New Test Results Show Contamination at Koppers
By Robert Bradfield
There is new information on a story TV 20 News has been covering for years. New results from soil samples from the Koppers Superfund site are prompting Alachua County leaders to warn those living in the area not to let their children play in an area that buffers the site. Some residents living near it say it's an eye sore and a health risk.
20 homes were hand delivered notices Friday warning them of the high levels of arsenic and dioxins in the soil on and around the site. According to the Alachua County Health Department, test results do not indicate an immediate health hazard. However, one homeowner isn't not buying it.
"If I had the money I would be out of here tomorrow I"ll tell you that right now," claims resident Rick Keebler. He owns a house on northwest 29th avenue. It sits on a four block boundary the county has deemed unsafe for children. The danger, contaminated soil from the nearby Koppers Superfund site.
"The Health Department wants to recommend that children stay, if parents can keep children from playing in this area," says director Anthony Dennis. The stretch of area lies between northwest 26th and northwest 30th avenues. New soil samples taken from the site show sand and dirt at levels that exceed state and national standards. Keebler explains, "If I have had known this was in the area, I would have never have came."
Even though the levels of arsenic and dioxins decrease as you get farther from the main site, the numbers do warrant attention. For example, residential standards for arsenic should be around two point one parts per billion. One area tested reached almost 16 parts per billion. Dioxin levels should reach seven parts per billion according to state restrictions, but one sample tested slightly higher than 1300.

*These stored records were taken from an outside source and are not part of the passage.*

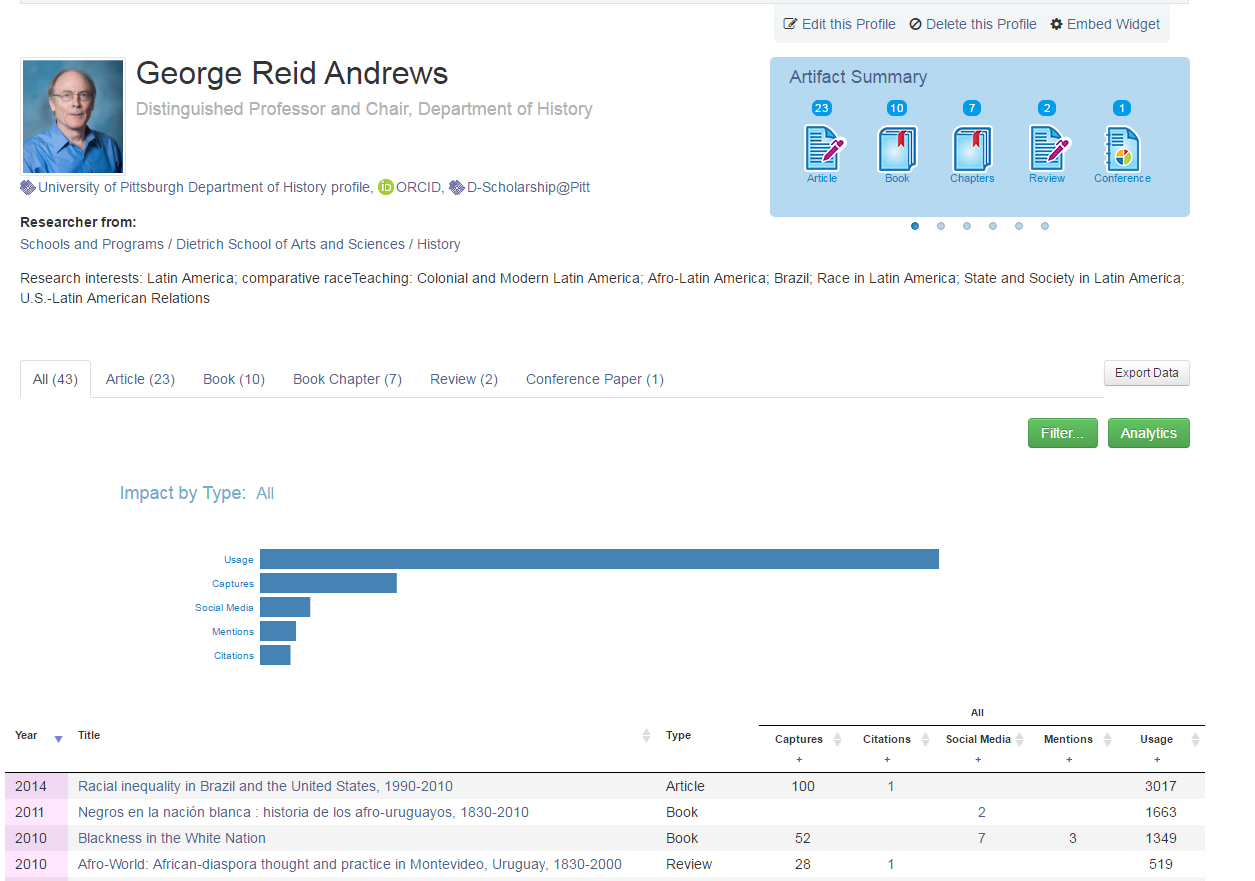The image size is (1255, 881).
Task: Select the Chapters icon in Artifact Summary
Action: [x=971, y=150]
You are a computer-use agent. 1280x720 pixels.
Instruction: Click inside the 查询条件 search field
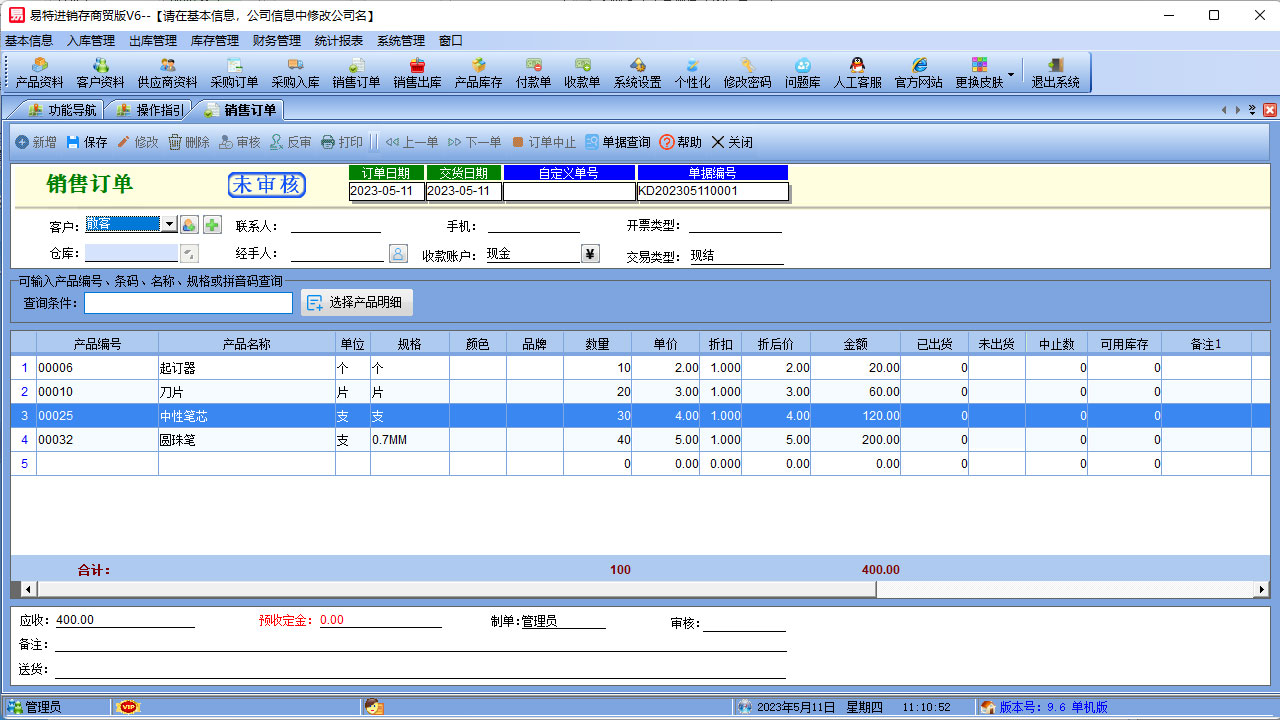click(188, 302)
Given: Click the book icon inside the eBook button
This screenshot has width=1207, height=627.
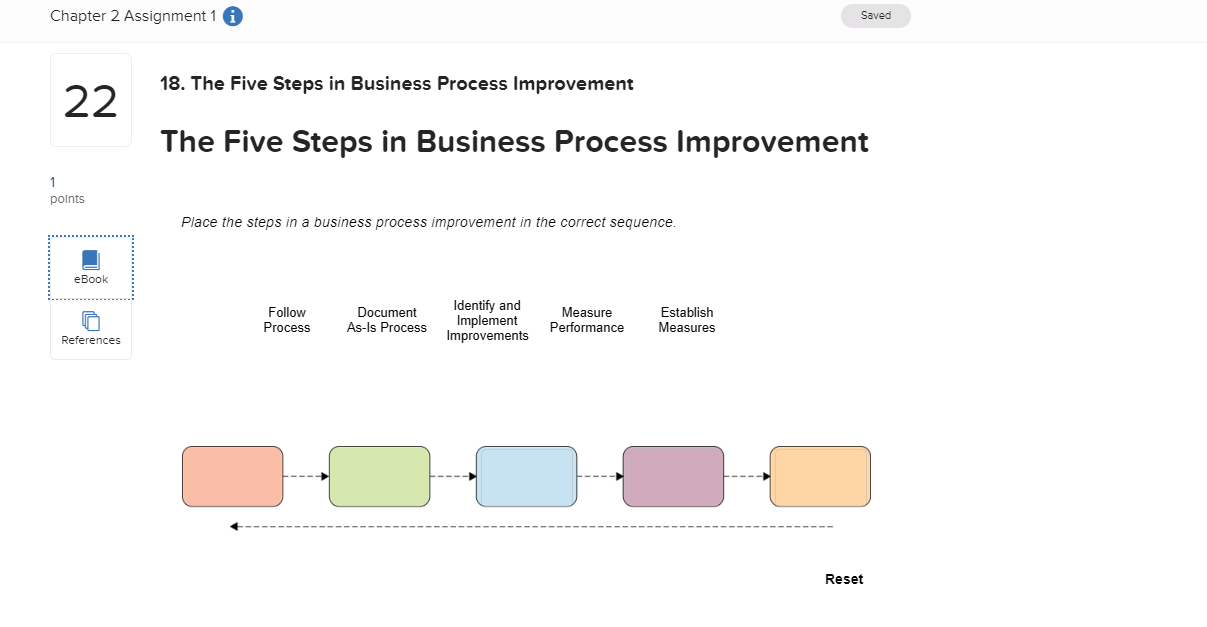Looking at the screenshot, I should [90, 260].
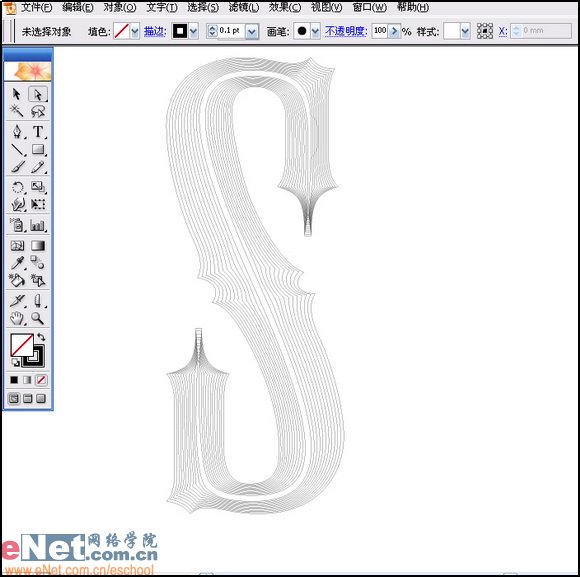Swap fill and stroke colors

point(41,337)
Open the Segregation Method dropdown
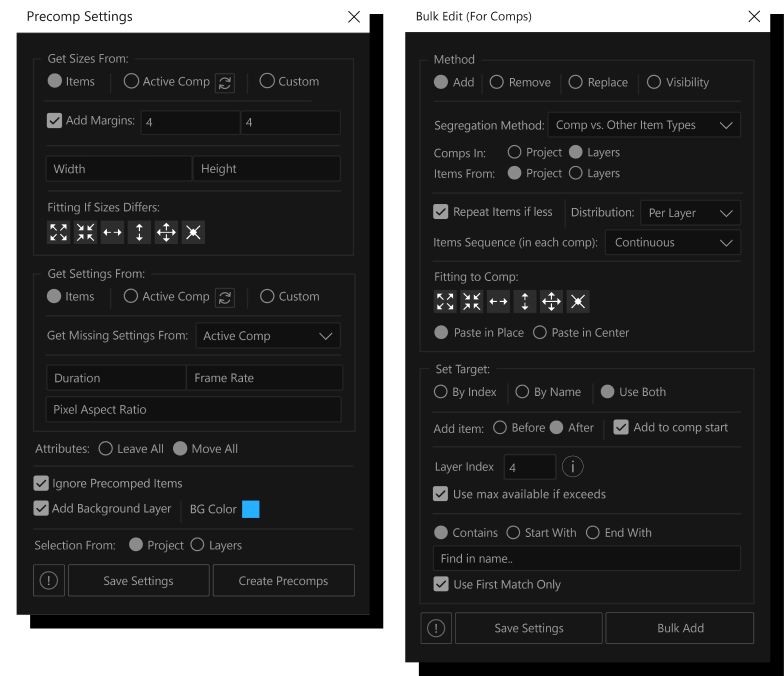The height and width of the screenshot is (676, 784). tap(644, 125)
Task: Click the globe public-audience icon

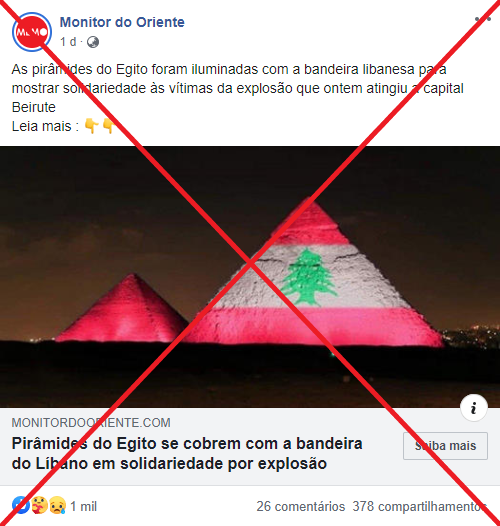Action: (x=93, y=42)
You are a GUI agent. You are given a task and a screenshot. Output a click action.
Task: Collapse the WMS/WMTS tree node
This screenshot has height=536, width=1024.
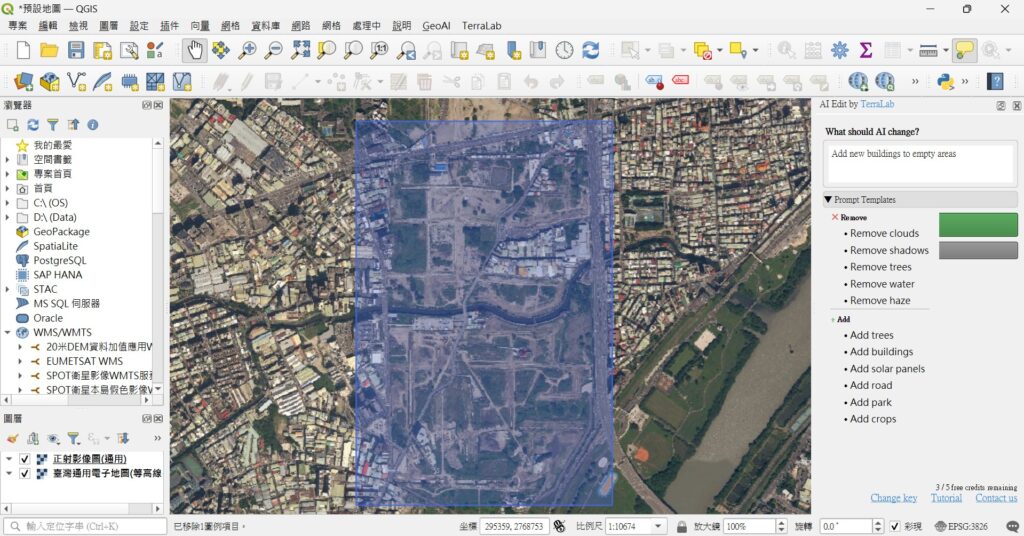[x=7, y=332]
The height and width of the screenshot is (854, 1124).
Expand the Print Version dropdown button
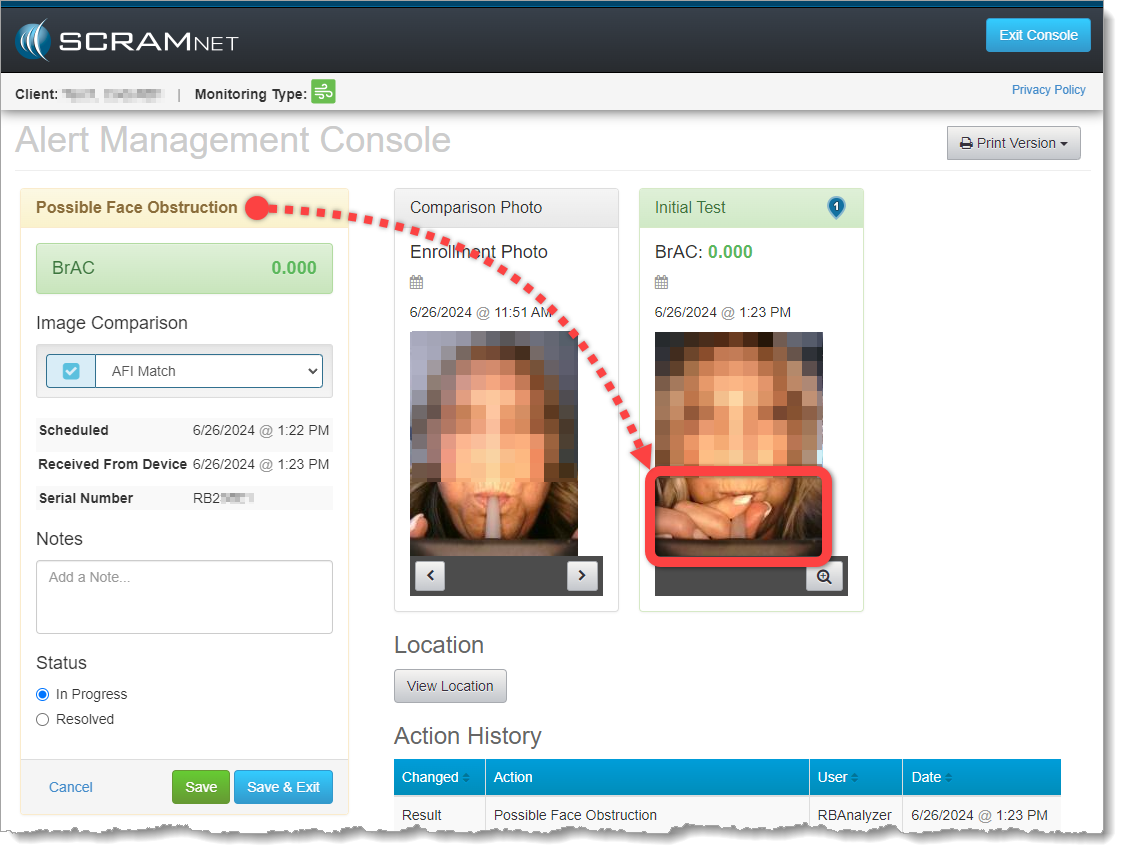1013,143
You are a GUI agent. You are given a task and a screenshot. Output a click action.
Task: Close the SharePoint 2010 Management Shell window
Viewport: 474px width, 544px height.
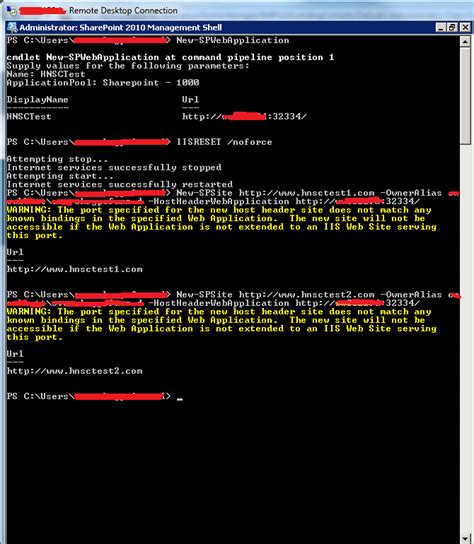click(x=465, y=27)
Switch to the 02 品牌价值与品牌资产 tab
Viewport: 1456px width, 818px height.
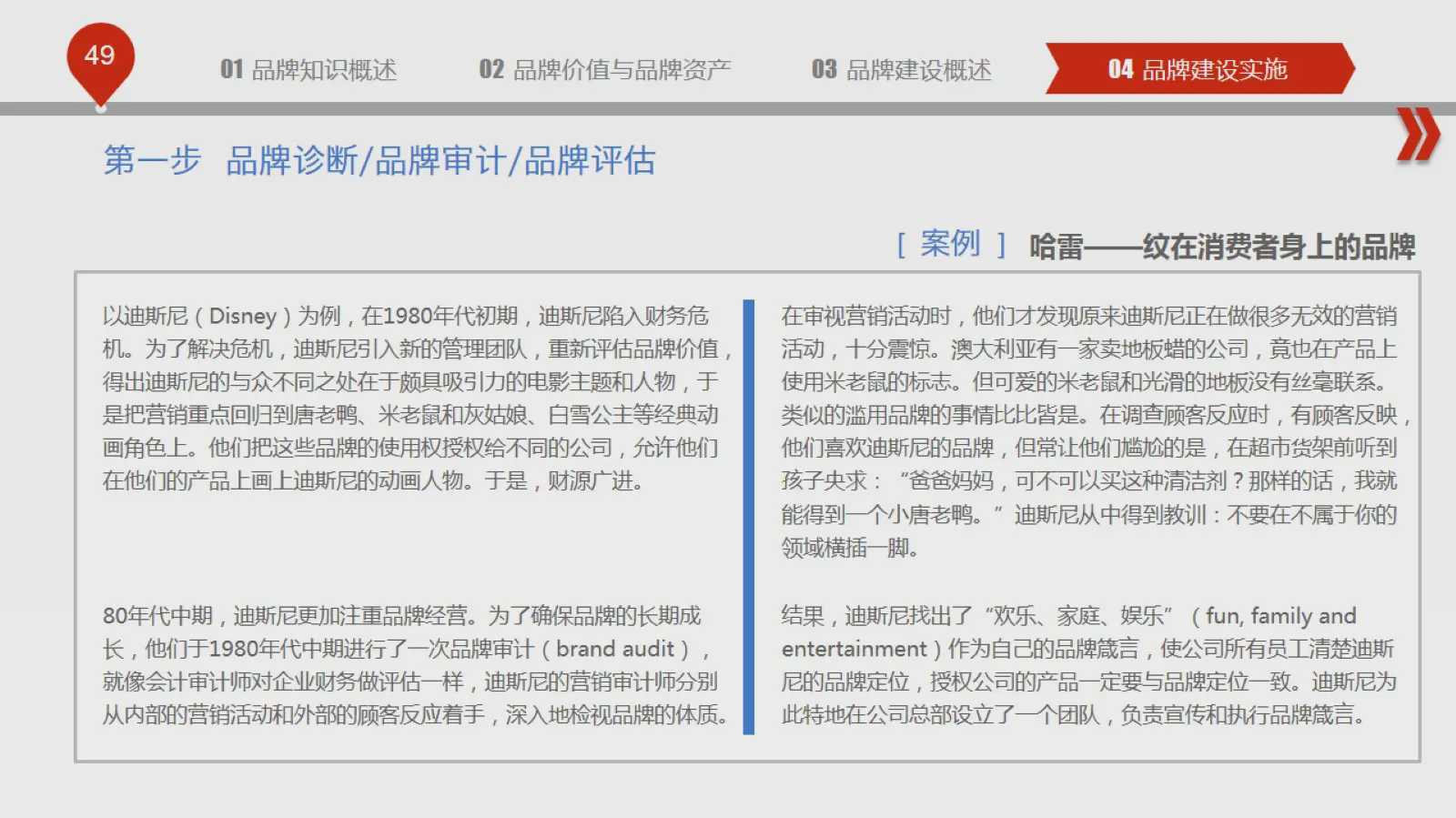[x=604, y=70]
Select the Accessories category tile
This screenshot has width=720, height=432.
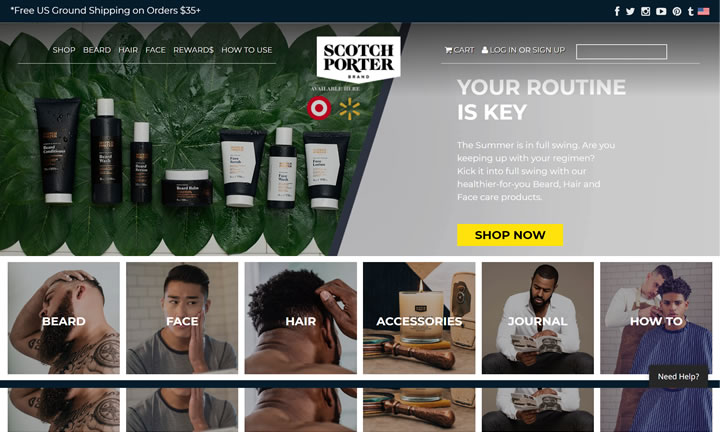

These findings were forwarded to the Alachua County Health Department and Dennis says this testing is just the beginning. "More soil testing needs to be done to future delineate this area of contamination and when the health department gets those results they will do the risk assessment based on the findings." The Alachua County Health Department says it will continue to work with Alachua County and the city of Gainesville to inform citizens about health risks associated with this issue. The three agencies are working to schedule a public meeting in the near future.
Another area of concern for residents is the water supply. Dennis says three properties with wells that lie within the Kopper site have been tested for more than 20 years and no contamination was found in the water.